Republicans, led by Sen. Tom Coburn (Okla.), had called on Democrats to delay Thursday’s hearing. Coburn said it was likely unprecedented for a committee to hold a hearing over the objections of the minority and “in light of an active investigation into serious, relevant allegations of professional misconduct by the nominee.”

But Chairman Thomas R. Carper (D-Del.) refused, saying in a statement that he would not allow “rumor, speculation, and innuendo to rule the day.” Carper said Mayorkas had never been notified that he was the subject of a probe.

"The Office of Inspector General apparently does not have any 'preliminary findings' regarding Mr. Mayorkas," Carper said in prepared remarks before the hearing. "In fact . . . the Office of Inspector General has found no wrongdoing by Mr.

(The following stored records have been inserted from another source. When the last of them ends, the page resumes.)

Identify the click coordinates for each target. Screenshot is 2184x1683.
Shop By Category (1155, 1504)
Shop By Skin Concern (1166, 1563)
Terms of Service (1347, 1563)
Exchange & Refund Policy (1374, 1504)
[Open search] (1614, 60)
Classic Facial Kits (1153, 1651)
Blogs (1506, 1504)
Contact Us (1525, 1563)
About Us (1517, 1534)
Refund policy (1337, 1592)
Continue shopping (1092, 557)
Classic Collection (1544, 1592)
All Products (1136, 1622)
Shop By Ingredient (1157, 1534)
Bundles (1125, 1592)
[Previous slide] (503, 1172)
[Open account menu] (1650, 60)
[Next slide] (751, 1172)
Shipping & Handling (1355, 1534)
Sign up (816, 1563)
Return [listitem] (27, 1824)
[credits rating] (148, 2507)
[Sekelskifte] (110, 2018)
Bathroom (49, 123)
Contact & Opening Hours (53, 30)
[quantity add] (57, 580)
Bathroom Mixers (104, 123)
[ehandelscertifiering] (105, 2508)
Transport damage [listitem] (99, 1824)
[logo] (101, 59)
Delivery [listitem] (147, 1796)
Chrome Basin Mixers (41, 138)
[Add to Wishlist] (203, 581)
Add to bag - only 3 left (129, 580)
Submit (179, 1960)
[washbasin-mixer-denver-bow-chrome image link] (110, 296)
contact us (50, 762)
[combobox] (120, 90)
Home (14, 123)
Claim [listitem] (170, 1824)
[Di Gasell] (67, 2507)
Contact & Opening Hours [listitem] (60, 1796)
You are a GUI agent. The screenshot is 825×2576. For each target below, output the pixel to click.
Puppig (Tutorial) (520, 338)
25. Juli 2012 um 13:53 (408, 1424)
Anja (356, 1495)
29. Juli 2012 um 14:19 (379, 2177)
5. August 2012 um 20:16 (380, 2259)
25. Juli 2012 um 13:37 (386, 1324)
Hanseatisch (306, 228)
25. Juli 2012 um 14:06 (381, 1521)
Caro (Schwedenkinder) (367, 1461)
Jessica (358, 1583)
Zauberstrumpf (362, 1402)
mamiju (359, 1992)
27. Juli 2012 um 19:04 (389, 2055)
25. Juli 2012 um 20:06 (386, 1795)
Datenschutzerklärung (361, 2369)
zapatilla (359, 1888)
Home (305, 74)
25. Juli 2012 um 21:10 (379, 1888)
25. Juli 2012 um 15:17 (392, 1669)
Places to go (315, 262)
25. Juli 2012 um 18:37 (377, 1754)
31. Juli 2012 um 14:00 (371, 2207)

Mayorkas."

If confirmed as second-in-command at DHS, Mayorkas would temporarily lead the department after the scheduled departure of Secretary Janet Napolitano in early September.

The inspector general’s probe centers on the EB-5 visa program, which permits foreign nationals to enter the United States if they agree to invest $500,000 to $1 million to create U.S. jobs. The IG launched the inquiry last year on a tip from an FBI counterintelligence analyst concerned about the program, which is dominated by applicants from China, according to congressional aides.

E-mails show that Mayorkas’s assistance was sought in January by Rodham, who runs Gulf Coast Funds Management of McLean, which pools money from foreign citizens who want to invest in U.S. businesses as part of the EB-5 program.

Rodham and other Gulf Coast officials wrote to Mayorkas and other DHS officials asking for help with delays that they said were harming GreenTech Automotive, which was co-founded by McAuliffe. McAuliffe quietly resigned as chairman of the company sometime before Dec. 1.

Critics have previously raised questions about GreenTech's use of the visa program. When the company was considering putting a factory in Virginia, a state economic-development official wrote to a colleague that she worried the venture was "a visa-for-sale scheme with potential national security implications."

In his testimony Thursday, Mayorkas called the EB-5 program “controversial and extraordinarily complex,” noting that he receives more complaints about it than any other program he administers.

But Mayorkas said no one got special treatment. “We do what the laws and the facts require and nothing more,” he said.